The March 25 concert was a highlight of the current season. The Miró Quartet was here, with first violinist Daniel Ching, violist John Largess, cellist Joshua Gindele and newly arrived second violinist Tereza Stanislav. Their chosen program began with Franz Schubert’s one-movement “Quartettsatz” in C minor, D.703, followed by Phillip Glass’s 1991 Quartet No. 5. After intermission, Johannes Brahms’ Quartet in C minor, Op. 51/1, concluded the program. The Miró Quartet has reached its full potential and is now that marvel of chamber music: a four-bodied performer that seems to have but one head. They think alike, sense the audience alike, and send neural signals to their arms and hands with an amazing synchronicity.

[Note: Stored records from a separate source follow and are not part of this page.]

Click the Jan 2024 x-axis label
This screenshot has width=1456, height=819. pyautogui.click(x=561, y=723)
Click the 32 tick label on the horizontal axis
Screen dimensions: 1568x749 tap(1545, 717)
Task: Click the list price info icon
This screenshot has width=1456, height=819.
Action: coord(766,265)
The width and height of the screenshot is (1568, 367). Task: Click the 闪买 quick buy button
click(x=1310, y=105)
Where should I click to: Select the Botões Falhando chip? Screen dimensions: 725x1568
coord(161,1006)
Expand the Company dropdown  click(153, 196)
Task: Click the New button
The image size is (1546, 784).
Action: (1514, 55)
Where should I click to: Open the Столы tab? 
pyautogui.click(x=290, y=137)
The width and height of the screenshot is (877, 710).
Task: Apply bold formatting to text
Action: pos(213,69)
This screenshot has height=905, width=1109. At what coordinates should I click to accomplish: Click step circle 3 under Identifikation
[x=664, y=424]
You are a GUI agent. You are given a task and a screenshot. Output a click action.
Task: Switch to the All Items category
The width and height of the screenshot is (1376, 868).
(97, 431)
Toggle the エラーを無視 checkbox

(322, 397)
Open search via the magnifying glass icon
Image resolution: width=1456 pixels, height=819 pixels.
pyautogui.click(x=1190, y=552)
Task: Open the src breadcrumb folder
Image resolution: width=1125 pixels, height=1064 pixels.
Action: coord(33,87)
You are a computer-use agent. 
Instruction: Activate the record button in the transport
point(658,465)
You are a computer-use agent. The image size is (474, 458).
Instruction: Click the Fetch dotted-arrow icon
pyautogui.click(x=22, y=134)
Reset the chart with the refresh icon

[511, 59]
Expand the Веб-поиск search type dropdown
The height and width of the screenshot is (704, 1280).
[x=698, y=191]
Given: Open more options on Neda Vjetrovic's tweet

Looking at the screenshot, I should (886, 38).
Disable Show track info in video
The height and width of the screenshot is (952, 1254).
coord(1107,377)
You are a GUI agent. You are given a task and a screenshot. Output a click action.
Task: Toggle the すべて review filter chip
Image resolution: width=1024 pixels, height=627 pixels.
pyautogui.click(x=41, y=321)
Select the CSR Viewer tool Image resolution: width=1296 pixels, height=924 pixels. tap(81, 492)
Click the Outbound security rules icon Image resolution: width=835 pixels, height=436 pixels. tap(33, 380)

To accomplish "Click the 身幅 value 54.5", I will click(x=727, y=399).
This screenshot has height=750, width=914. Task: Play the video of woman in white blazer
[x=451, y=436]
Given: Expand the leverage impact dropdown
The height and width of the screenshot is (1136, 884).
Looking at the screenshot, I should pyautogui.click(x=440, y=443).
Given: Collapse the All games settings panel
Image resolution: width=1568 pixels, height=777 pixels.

Generally speaking, my friend who touted this series was right. In eleven years, there have been few mediocre recitals and none that were downright poor. The worst that I can recall was a Russian string quartet that shall go nameless. That group spent so much time tuning before every piece (and frequently between movements) that I began to fidget, wondering if they would ever get it right. However, even amidst generally high quality, each season has had its highlights. Other seasons had memorable concerts by Red Priest, the Pacifica Quartet, the Ying Quartet, the Beaux Arts Trio and the Paris Trio (a piano trio from the Conservatoire de Paris). The Miró Quartet made this final concert the pinacle of the 2010-11 season.
The sponsoring organization’s board of directors is clearly dedicated to the highest musical quality. They have recently raised over $31,000 toward their $50,000 goal to purchase a seven-foot Steinway, so that visiting ensembles that include piano can demonstrate their full potential.
At this concert, the board president announced the 2011-12 season, which we will add to our calendar in due course. It will include the Calder Quartet, the Alexander String Quartet and a return engagement for the Pacifica Quartet. The New York Chamber Soloists will be here too, and the series will begin October 21 with Ani Kavafian (violin), André-Michel Schub (piano) and David Shifrin (clarinet). Having heard each of these musicians as a concerto soloist but never as a trio, I look forward to that program and indeed all the future programs. Bravo Asheville Chamber Music Series!